Cerita ini terjadi selama berabad-abad hingga saat ini. Jika kita berpikir keadaan darurat ini baru terjadi saat kisruh keputusan Mahkamah Konstitusi (MK) soal aturan pemilihan kepala daerah (Pilkada) kemarin, namun tidak demikian. Mufakat jahat pemilik cangkul dan pengatur makanan kerap terjadi dan terus terjadi. Sayangnya, penghasil makanan semakin terlelap, hanya memiliki sedikit saja kemarahan. Tidak pernah memiliki keberanian merebut cangkul yang sedari awal seharusnya dimiliki bersama.
Dalam sejarah perlawanan pada sistem eksploitatif ini, tidak mudah bagi penghasil makanan untuk merebut cangkul. Mereka tidak punya kekuatan untuk merebut cangkul. Selain itu sudah terlalu lama cangkul hanya dimiliki sekelompok orang, hingga mereka pikir begitulah seharusnya. Hingga penghasil makanan lebih sering menuntut kenaikan upah dan pengurangan jam kerja.
Sejarah mencatat perlawanan paling keras kelas pekerja menghasilkan pengurangan jam kerja yang semula 12-16 jam lebih menjadi 8 jam sehari. Tanggal 1 Mei 1886, gelombang pemogokan besar-besaran melanda banyak tempat di Amerika Serikat, seperti New York, Boston, dan Chicago. Diperkirakan lebih dari 300.000 buruh bersatu melakukan unjuk rasa menuntut perbaikan kondisi kerja. Selain berkurangnya jam kerja rentetan peristiwa pada periode ini juga menelan korban yang tidak sedikit.

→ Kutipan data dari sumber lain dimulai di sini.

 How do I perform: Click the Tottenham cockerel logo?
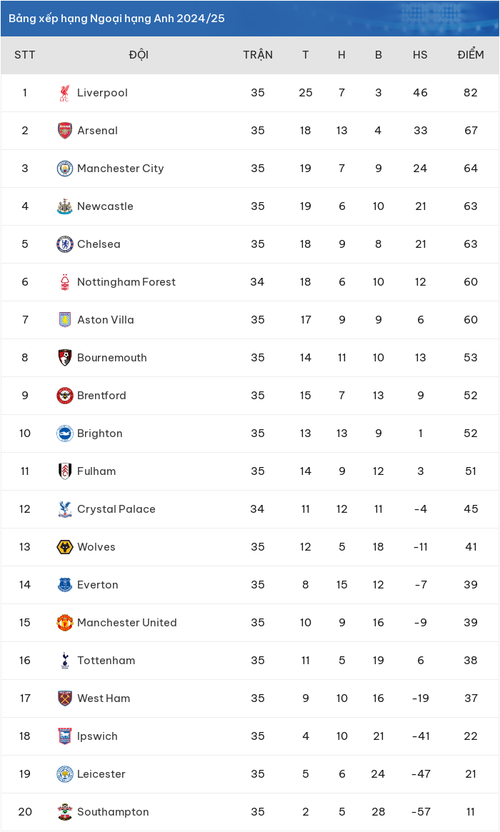65,661
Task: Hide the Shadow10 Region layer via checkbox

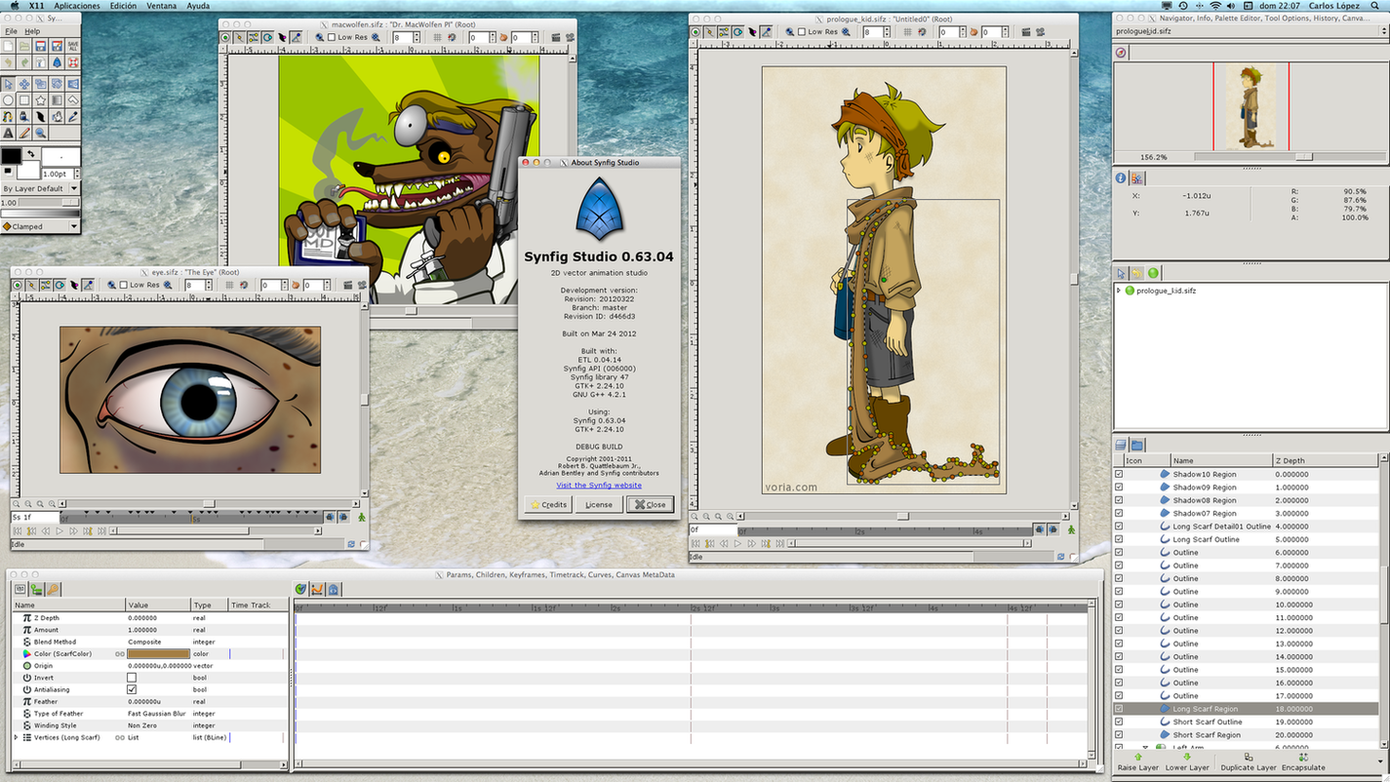Action: point(1119,474)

Sayangnya bentuk eksploitasi dari sistem ini tidak juga menghilang setelah peristiwa itu. Para pemilik cangkul tetap berusaha mendapatkan nilai lebih melalui cara-cara eksploitatif lain. Begitulah sejarah pengisapan ini terus terjadi, bahkan melalui tangan negara.
Pemilu adalah kisah perebutan cangkul para pemilik cangkul. Mereka tidak akan mau menyerahkan cangkul itu jadi milik bersama. Mereka bertarung sangat keras untuk saling berebut cangkul.
Pilkada bukan kisah tentang perebutan cangkul untuk dimiliki bersama dan pengembalian hak cangkul yang diambil dari penghasil makanan. Maka yang darurat bukan siapa pengatur makanan-nya, yang darurat adalah cangkul yang hanya dikuasai oleh pemilik cangkul sekaligus pengatur makanan. Hal ini tidak terjadi satu dua tahun saja, namun selama ratusan tahun.
Permufakatan jahat pemilik cangkul dan pengatur makanan keluar dalam bentuk Kebijakan yang tidak berpihak pada kelas pekerja atau bahkan memperkuat cengkeraman mereka pada akses produksi. Sedangkan penghasil makanan semakin sulit mendapatkan akses produksi.
Cerita Panjang Tak Kunjung Temukan Akhir
Cerita di awal tulisan ini bukanlah fiksi, ini pernah dijelaskan oleh Marx dalam teori perkembangan masyarakat. Menurut Marx perkembangan masyarakat dimulai dari masyarakat komunal primitif, berubah dan berkembang menjadi masyarakat pemilikan budak, masyarakat feodalisme, masyarakat kapitalisme, masyarakat sosialisme, dan yang terakhir masyarakat komunisme. Meski dalam perkembangannya teori ini telah banyak dikritik.
Sebagian mengatakan jika hegemoni kapitalisme sudah mengakar dan mendarah daging. Sehingga tahap perubahan sosialnya tidak mungkin melalui pengambilalihan kekuasaan negara. Sebagian mengatakan perubahan yang radikal akan terjadi melalui perlawanan harian. Melakukan dan memilih cara hidup alternatif yang terus di bangun menjadi kontra hegemoni.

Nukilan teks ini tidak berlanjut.